Risk Factor Assessment

Laminitis prevention begins with identifying individual risk. Key risk factors: obesity (BCS >3.5); equine metabolic syndrome (EMS/insulin dysregulation); pituitary pars intermedia dysfunction (PPID/Cushing's disease); spring/autumn grass flush access; dietary non-structural carbohydrate (NSC) overload; breed (native breeds, donkeys, Andalucians, warmbloods at higher risk); previous laminitis (major recurrence risk factor); and concurrent illness (systemic inflammation, grain overload).

Dietary Management for Prevention

Dietary management is the cornerstone of prevention in EMS/insulin-dysregulated horses. Key strategies: soaking hay (30-60 minutes cold water, 15 minutes warm) reduces NSC content; analyzing hay NSC levels (target <10-12% NSC for at-risk horses); limiting or eliminating lush grass access (particularly spring, autumn, and after rain); using grazing muzzles to reduce grass intake (30-70% reduction) while maintaining turnout welfare benefits; avoiding high-sugar feeds; and maintaining body weight in healthy range.

Pasture Management

Pasture management reduces the risk from grass sugars (fructans and simple sugars). High-risk periods: spring grass flush (rapidly growing grass after winter); autumn flush; post-frost thaw (freeze concentrates sugars in grass blades); sunny afternoons (peak photosynthesis); and drought stress. Strategies: strip grazing to limit intake; sacrifice paddocks with limited/no grass; track systems (paddock tracks allowing movement without grass access); and pasture selection (older, slower-growing swards).

PPID/Cushing's Management

PPID is a common cause of laminitis in older horses. Screening for PPID (ACTH measurement, particularly November-December when seasonal PPID-related ACTH rise is present) in any horse with laminitis over 15 years. Treating PPID with pergolide (Prascend) dramatically reduces laminitis recurrence and significantly improves welfare. Regular monitoring of ACTH levels guides dose adjustment. PPID management is one of the highest-impact welfare interventions in senior equine medicine.

Early Warning Signs and Monitoring

Owners should monitor for early laminitis warning signs: increased digital pulse; warm hooves; reluctance to move or turn; shifting weight; and reluctance to pick up feet. In EMS horses, regular insulin testing (resting insulin, or ideally oral sugar test/OST) identifies dangerous insulin peaks before laminitis occurs. BCS scoring every 2 weeks ensures early detection of weight gain. A pre-emptive laminitis management plan, agreed with the vet before the spring grass flush, is the most effective welfare intervention.

:: Provided data ::

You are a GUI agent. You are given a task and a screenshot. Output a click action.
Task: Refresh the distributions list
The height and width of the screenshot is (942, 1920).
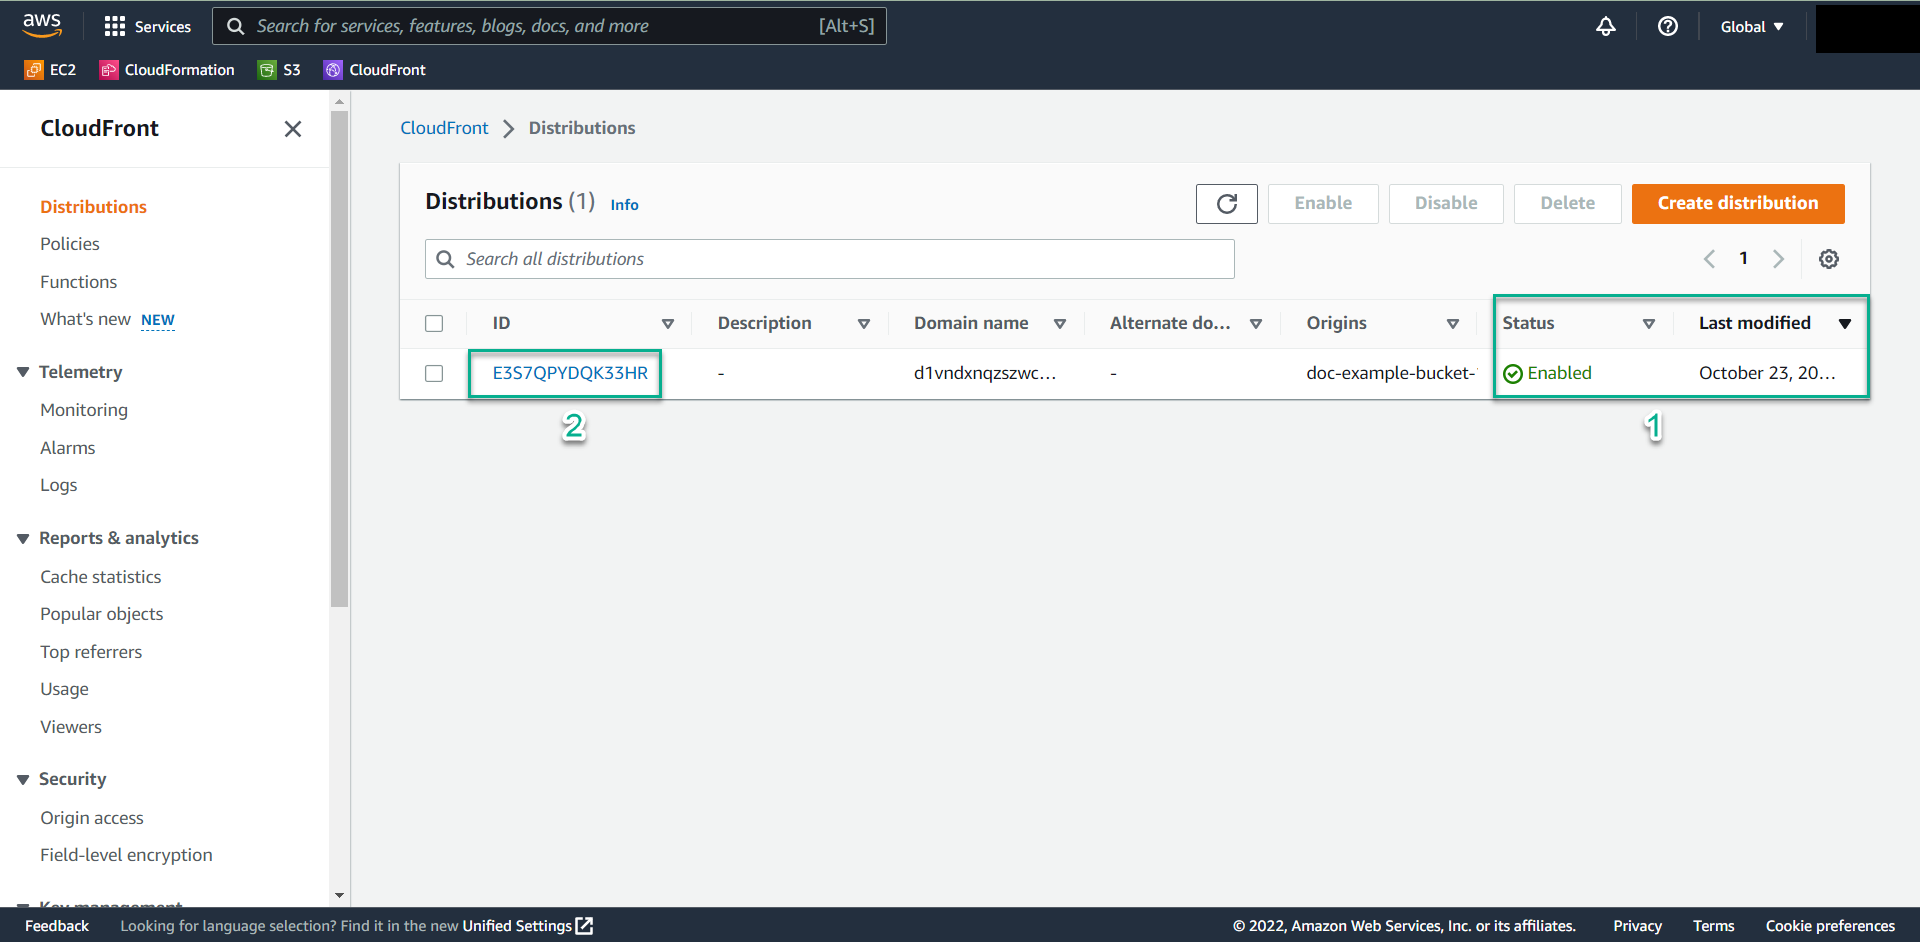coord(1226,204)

:: Task item ::
Could you extract everything in the laminitis prevention text from "Owners should monitor" down to "effective welfare intervention.", copying it word for word?

:: Answer to the problem ::
Owners should monitor for early laminitis warning signs: increased digital pulse; warm hooves; reluctance to move or turn; shifting weight; and reluctance to pick up feet. In EMS horses, regular insulin testing (resting insulin, or ideally oral sugar test/OST) identifies dangerous insulin peaks before laminitis occurs. BCS scoring every 2 weeks ensures early detection of weight gain. A pre-emptive laminitis management plan, agreed with the vet before the spring grass flush, is the most effective welfare intervention.